Why is it so hard to squash MFAs?
Developers built MFA websites to exploit and arbitrage the frequency capping problems inherent in DSP technology.
Campaign reported:
The root issue in the industry, which is the misalignment of incentives between marketers, agencies, and publishers.
There is also a common misconception on the buy-side that programmatic means cheaper inventory or better performance, although what ‘better performing’ means remains unclear.
The misalignment of incentives is possibly the most interesting part of the problem. Agencies are first and foremost motivated to spend their advertiser’s budgets in full, while maintaining performance to expected results. Advertisers don’t pay Agencies if they don’t hit performance goals.
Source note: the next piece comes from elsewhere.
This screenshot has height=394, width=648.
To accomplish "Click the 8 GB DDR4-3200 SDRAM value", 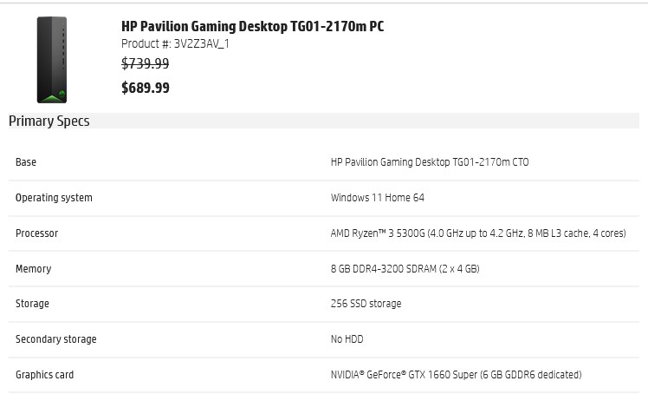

The opportunity and problem with this is that MFA sites usually have good performance, ample inventory and low CPMs, so DSPs are able to hit their metrics efficiently and automatically by targeting these sites. Additionally, MFA sites are not always obvious when you see them in reporting and performance optimization models (both manual and automated) will favor them. To combat this, “Better Performing” must include the quality of the inventory itself and “Quality” should be as common of a metric as CPM and CTR.
The good news? CTV growth enables better use of budgets. In CTV, maintaining quality is a bit easier because of transparency (channel, network, series), publisher name brand recognition and the general difficulty of getting an MFA CTV app on a set top box such as Apple TV or Roku. It’s not without its pitfalls and there are plenty of bad actors, but it’s a smaller universe and one that is easier to police.
So where does that leave us?
Ultimately, I think the amount of money wasted overall from the top brands is the most shocking part of the article. In the end, the brands themselves are going to be the most likely to drive real meaningful change, they have the money and they control the execution requirements. On the DSP side we offer all of the tools that one would need to combat this.
For marketers and buying platforms, they are trying to balance the need for performance and efficiency while eliminating bad actors. The problem is that full elimination of MFA may result in worse performance and higher costs; a hard pill to swallow for an industry hooked on efficient performance.